VIANO COLUMN: Go Cubs Go (really)
Growing up where I come from, you don’t have a choice.
You are what your dad is so I was, am and always will be (at least until they move the team to Tampa or contract the franchise into oblivion) a White Sox fan.
And it was good for a long time, too. When I was a kid, the White Sox were the cooler, more successful and at least equally popular team in town. The Sox had Frank Thomas and Robin Ventura and “Black” Jack McDowell. They were good guys wearing black. There was a playoff run in 1993 and a division-leader in 1994 that, as every White Sox fan will tell you, would have won the World Series were it not for that season’s series-canceling player strike.
Even into the 2000s, the Sox at least seemed like the more lovable team, and they were still winning plenty, too. The Sox were gritty underdogs with stable ownership and blue-collar attitude, even non-ironically using the advertising tag line ‘grinder ball’ in 2006.
The 2005 World Series win, which snapped an 88-year drought for the franchise, is one of the best moments of my sports fandom. I was 23, just out of college, and I popped champagne and cried real tears when the final out was recorded. I called my dad that night, too, just like millions of sons and daughters around Chicagoland. It was a moment, a real, raw, moment, that I got to be a part of. It was, at the time, one of the best feelings in the world.

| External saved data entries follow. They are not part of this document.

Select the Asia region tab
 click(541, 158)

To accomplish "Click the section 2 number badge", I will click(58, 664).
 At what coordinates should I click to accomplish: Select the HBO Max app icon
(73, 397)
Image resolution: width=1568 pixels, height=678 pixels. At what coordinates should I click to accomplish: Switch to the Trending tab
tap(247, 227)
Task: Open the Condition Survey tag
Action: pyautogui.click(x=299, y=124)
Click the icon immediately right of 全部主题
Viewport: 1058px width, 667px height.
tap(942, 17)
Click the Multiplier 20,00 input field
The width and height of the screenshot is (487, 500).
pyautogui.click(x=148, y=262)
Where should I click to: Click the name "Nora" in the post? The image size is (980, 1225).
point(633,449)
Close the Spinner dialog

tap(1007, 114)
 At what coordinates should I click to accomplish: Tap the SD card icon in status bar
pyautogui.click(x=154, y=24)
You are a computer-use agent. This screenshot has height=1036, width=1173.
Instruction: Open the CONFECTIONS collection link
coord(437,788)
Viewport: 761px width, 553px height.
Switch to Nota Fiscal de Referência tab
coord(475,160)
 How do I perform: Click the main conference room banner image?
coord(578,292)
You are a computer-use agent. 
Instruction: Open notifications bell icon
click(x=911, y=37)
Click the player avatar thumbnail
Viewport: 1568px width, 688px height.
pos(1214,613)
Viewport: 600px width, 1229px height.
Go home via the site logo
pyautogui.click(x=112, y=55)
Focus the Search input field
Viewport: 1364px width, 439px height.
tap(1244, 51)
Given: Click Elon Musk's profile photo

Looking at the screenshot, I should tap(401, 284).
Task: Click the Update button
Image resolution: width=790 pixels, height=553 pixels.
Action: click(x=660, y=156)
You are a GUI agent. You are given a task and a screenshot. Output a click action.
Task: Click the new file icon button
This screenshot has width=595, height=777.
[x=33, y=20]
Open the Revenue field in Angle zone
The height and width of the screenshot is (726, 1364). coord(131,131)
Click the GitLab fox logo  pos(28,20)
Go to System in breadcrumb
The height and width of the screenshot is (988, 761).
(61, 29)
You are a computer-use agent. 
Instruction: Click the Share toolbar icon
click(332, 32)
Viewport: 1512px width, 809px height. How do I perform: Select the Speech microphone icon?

I’ll admit, though, that it probably felt even better because the Sox got there first.
The Cubs and their phony, fair-weather, rich, entitled, beer-guzzling, frat boy fans deserved every bit of agony and make-believe curse they suffered through, I thought back then. I enjoyed watching the Cubs implode in 2003, and I laughed when then they and their cartoon-villain owner were swept out of the playoffs in 2007 and 2008.
The thing is, I don’t have it in me anymore.
Even weirder — and, dad, don’t read this part — I’m rooting, genuinely pulling hard, for the Cubs to win the World Series this year.
What’s happened, I’m pretty sure, is that I started to find some modicum of perspective. I mean, I married a Cubs fan, which might have softened me a bit, and I have dozens of friends and extended family who are die-hard Northsiders, but that’s been that way for a long time, including back when I used to laugh at the Cubbies.
So let’s go with perspective. You know, perspective like the inability to get worked up over the outcomes of sporting events is pretty freeing, and the choice to embrace and seek out what’s beautiful has been a much healthier one than clinging to — or even searching for — something to resent.
And let’s face it, this Cubs run has been pretty dang beautiful.
Three wizards in the front office, students of the so-called sabermetric revolution who are actually far stronger judges of baseball character than they’re even given credit, lead them, and have built a roster that is somehow both supremely talented and eminently likeable. Their manager is a wine-drinking, black-rimmed glasses wearing, uber-chill innovator, and their best pitcher played at Dartmouth and rarely touches 90 miles per hour.
Then there are those enchanted fans, the ones like my wife, my in-laws and my friends, and even the drunken 20-somethings in the bleachers.
They’re having a heck of a time through all of this and why in the world would I get angry about that?
The kind of magic that engulfs a fandom, especially one as title-deprived as the Cubs, is without comparison elsewhere in sports. What’s the political equivalent, a Whig party candidate being elected President?
I’m excited to see them all celebrate, to feel the emotion a little vicariously and to experience a little of what I did 11 years ago.
I love great stories and I love honest feelings, and that’s all poised to come gushing out as early as this weekend. It will be a beautiful sight to behold.
So here it is, I’m really saying it: let’s go Cubs.
And, you know, my team got there first.